Jesus found out that even he wasn’t always understood – even by his own followers. Even the disciples couldn’t really imagine the possibilities of what God called Jesus to do. When Jesus couldn’t do his ministry with the disciples, he went around them.
We get that, don’t we? Even our family and closest friends don’t always understand us, our dreams, our vision for who we want to be. And that’s hard. If we don’t get support for our dream we sometimes just bury it, thinking our dream is not important or not appropriate. Or we are so far from achieving it, that we listen to those who say we can’t do it, it’s just too big. And the dream dies. Sometimes we happily move on to other things. We discover other dreams. And life is good.
But sometimes the dream just doesn’t die. It is just too strong and like Jesus, we have to embrace it because we just can’t let it go.
And when we feel that way, when we discover that deep dream, we may not be able to get from here to there in a straight line. Sometimes we have to find ‘The Way Around’ what others think we ought to do and be, to claim our dream. Sometimes we have to move around the expectations of others, as difficult as that can be, to be our truest self.
In the movie The Way, today’s brief clip shows Tom, the father, looking at pictures he found in his son Daniel’s backpack from his journey travelling the world before his tragic death.

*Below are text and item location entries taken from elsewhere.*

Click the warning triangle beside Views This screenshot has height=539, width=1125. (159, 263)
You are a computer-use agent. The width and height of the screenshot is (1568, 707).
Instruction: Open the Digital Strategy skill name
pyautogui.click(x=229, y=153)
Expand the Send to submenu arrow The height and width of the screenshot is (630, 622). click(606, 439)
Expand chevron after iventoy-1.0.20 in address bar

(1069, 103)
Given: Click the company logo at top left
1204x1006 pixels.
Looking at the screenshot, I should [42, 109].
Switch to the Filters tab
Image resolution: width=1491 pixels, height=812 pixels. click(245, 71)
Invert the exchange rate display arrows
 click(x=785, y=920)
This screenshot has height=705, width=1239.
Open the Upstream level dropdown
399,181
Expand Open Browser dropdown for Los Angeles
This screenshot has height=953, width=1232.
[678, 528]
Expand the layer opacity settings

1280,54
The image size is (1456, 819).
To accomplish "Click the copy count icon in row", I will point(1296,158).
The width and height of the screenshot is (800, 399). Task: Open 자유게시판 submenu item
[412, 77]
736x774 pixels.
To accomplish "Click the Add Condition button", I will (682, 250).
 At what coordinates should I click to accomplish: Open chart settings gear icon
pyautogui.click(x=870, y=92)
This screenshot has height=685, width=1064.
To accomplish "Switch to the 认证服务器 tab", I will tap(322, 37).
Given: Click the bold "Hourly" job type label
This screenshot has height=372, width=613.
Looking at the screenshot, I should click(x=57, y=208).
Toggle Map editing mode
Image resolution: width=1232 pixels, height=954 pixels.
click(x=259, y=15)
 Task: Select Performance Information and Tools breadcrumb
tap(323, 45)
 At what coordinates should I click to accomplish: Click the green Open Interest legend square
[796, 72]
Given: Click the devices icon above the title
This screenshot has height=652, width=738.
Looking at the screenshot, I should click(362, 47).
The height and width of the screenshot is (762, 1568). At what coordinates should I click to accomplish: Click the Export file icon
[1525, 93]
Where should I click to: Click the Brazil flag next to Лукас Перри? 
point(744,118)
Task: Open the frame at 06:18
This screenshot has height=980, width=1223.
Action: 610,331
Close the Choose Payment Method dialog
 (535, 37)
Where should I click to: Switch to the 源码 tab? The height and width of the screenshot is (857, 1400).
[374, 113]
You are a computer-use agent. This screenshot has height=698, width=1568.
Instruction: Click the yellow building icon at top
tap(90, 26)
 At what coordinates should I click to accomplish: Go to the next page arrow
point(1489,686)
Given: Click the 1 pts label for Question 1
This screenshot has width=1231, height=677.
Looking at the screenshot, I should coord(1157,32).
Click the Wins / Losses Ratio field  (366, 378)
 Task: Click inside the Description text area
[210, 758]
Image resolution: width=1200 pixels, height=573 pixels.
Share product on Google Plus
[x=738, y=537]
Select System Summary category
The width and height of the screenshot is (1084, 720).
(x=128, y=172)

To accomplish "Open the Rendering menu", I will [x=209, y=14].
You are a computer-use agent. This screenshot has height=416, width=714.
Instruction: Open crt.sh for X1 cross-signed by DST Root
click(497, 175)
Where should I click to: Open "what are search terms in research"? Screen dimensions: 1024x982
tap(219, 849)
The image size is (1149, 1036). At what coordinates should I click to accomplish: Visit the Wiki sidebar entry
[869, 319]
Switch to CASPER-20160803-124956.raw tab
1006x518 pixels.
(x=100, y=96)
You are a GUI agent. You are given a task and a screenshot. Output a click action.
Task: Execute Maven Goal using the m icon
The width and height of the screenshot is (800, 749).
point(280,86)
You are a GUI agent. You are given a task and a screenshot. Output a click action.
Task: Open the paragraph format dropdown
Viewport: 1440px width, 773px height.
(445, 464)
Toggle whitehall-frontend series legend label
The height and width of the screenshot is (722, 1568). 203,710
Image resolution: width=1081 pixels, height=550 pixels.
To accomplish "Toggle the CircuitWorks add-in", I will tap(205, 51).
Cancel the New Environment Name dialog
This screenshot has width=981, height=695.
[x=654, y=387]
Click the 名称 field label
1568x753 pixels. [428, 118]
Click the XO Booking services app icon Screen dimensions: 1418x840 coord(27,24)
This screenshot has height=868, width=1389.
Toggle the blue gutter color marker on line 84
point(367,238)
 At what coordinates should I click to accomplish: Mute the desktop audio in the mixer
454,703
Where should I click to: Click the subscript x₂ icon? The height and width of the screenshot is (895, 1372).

In a flashback – Daniel tells his father that he is not going to finish his doctorate. Daniel shares his dream that he has to not only see the world but experience it. He knows he isn’t meeting the expectations of his father. But we can tell that his dream is burning so bright, he has to go, to travel. Daniel says: “Margaret Mead didn’t become a great anthropologist by staying in school.”
SHOW THE VIDEO CLIP
The scene is heartbreaking. Tom just can’t imagine that his son, close to earning his doctorate, would give it all up. It doesn’t make sense to him. And now some months later, to be faced with the fact that his son died on that journey is just overwhelming. Why couldn’t Daniel stay where he belonged? Didn’t he appreciate all that his father had done for him? Why did he have to give up everything that was stable and secure and safe to journey off? And how will Tom deal with his anger at his son and with his grief?
In a strange sense of communion, Tom decided as we saw last week, to complete his son’s journey on the pilgrimage from southern France to Spain’s Santiago de Compostela. He embarks, strangely enough, on his own Way Around the anger and the grief.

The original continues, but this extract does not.